3) Gabriel is over the moon

4) Michael is over Mercury

5) Aniel is over Venus

6) Samel is over Mars

7) Zadkiel is over Jupiter

8) Kafziel is over Saturn

3. Others believe angels are assigned to wild beasts.

4. Even birds are under angelic supervision. Arael is the angel over birds. The dove has its own angel, Alphun.

“In a New Age book on angels, A Book of Angels, author Sophy Burnham writes about a woman who reported that she was visited by four angels one night as she contemplated all the things she still needed to do before she died. She said she knew the angels were there in the room with her because her golden retriever saw them. And she said she knew that because the dog nosed one of the angels out of his way so he could go to sleep on his favorite spot in the room”. Now that is very convincing empirical evidence! I’m a believer! Just kidding!
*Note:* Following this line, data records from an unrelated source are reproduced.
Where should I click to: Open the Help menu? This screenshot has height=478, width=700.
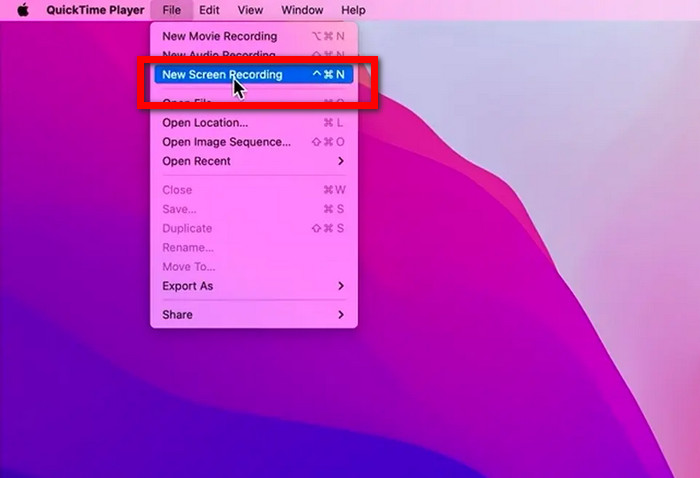point(353,10)
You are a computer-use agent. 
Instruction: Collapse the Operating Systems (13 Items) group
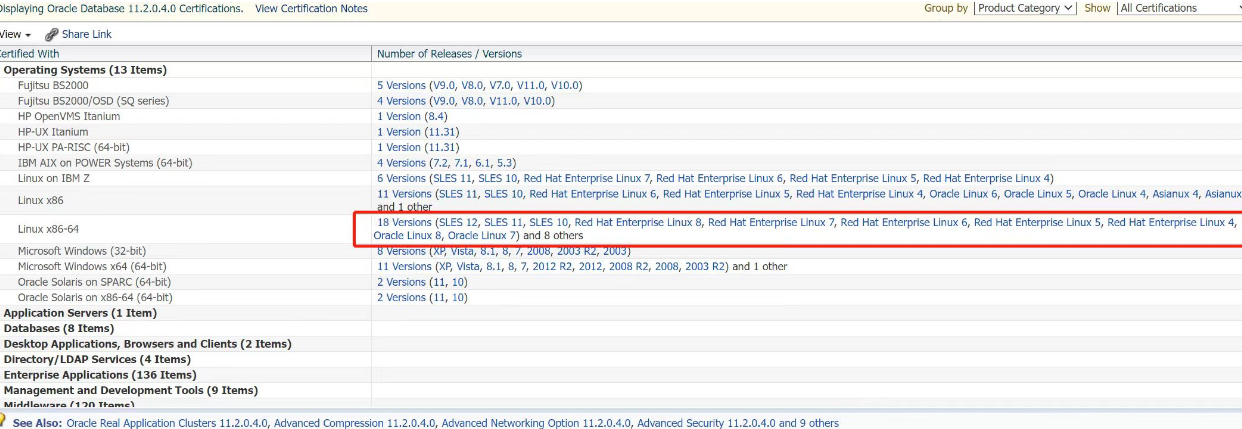[x=85, y=70]
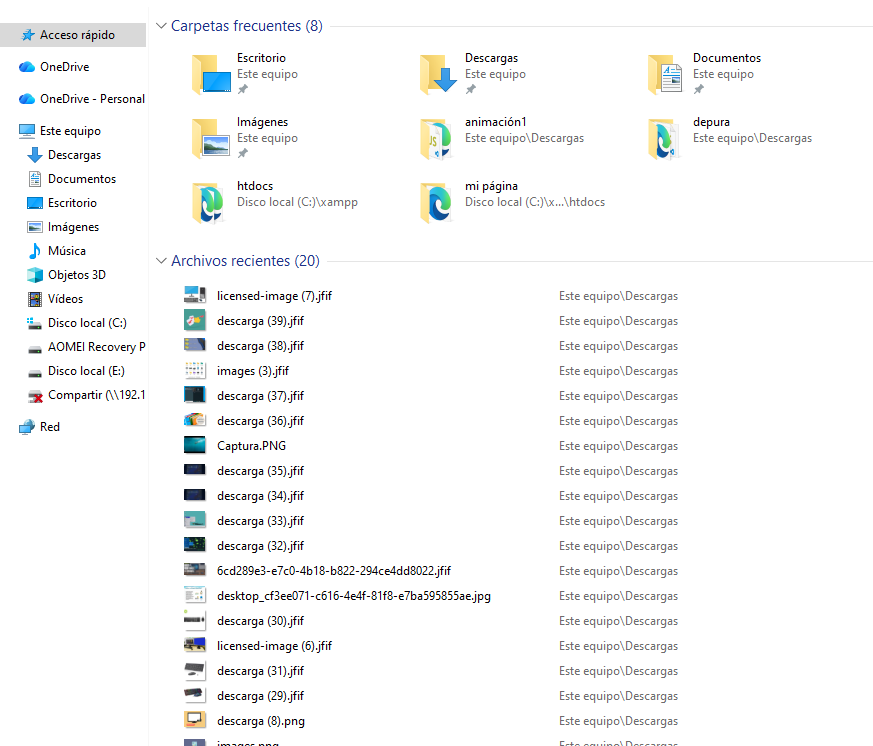Select OneDrive - Personal in sidebar
This screenshot has height=746, width=873.
(x=92, y=99)
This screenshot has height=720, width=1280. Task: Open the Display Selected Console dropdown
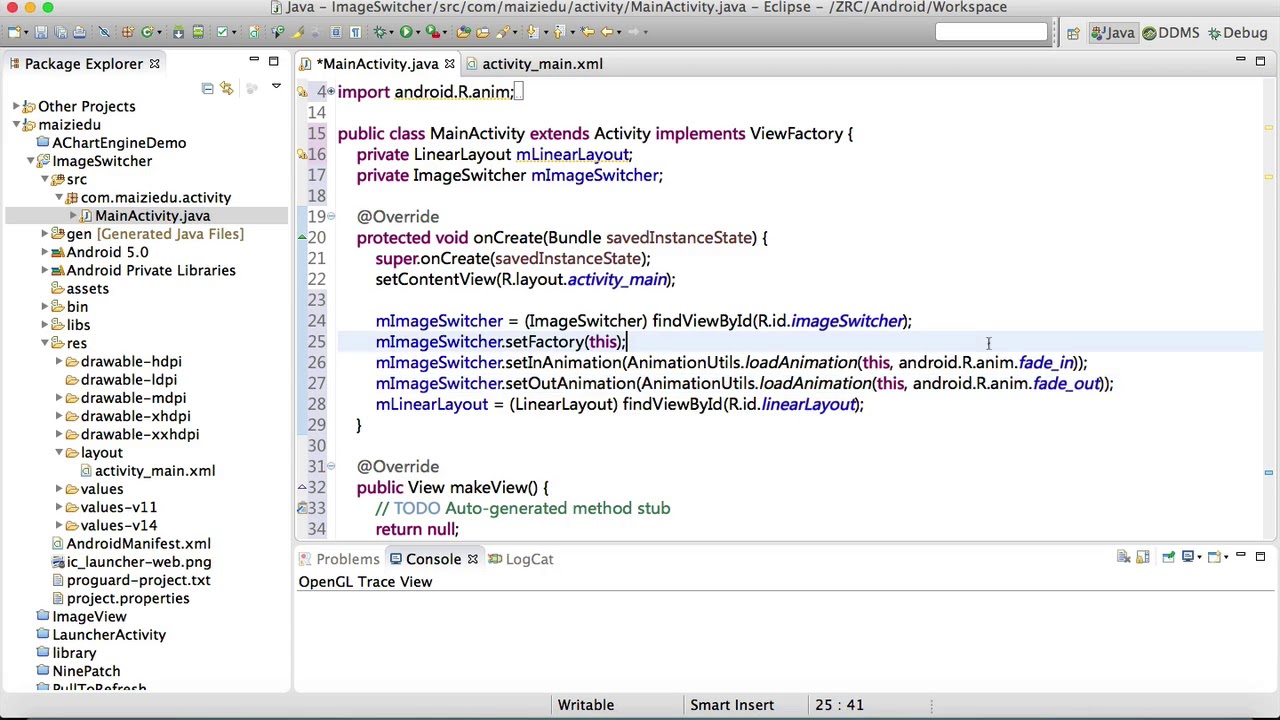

5. Angels watch over plants and trees.

6. Angels guard the seasons of the year and weather.

The influence of the New Age Movement on angelology can be read in the titles of New Age books on angels: Where Angels Walk by Joan Webster Anderson, Ask Your Angels, A Book of Angels, Guardian of Hope, by Terry Lynn Taylor, Angels of Mercy, Rosemary Ellen Guiley, The Angels within Us, John Randolph Price.

What is the New Age Movement?

The New Age movement is old Hinduism. Hinduism teaches pantheism which is the belief that everyone and everything is part of God. Here are some tenets of New Age theology which shows how conducive it is to believe in the New Age and angelmania.

1. God and creation are one. Therefore you are God and don’t need the real God. Angels will suffice.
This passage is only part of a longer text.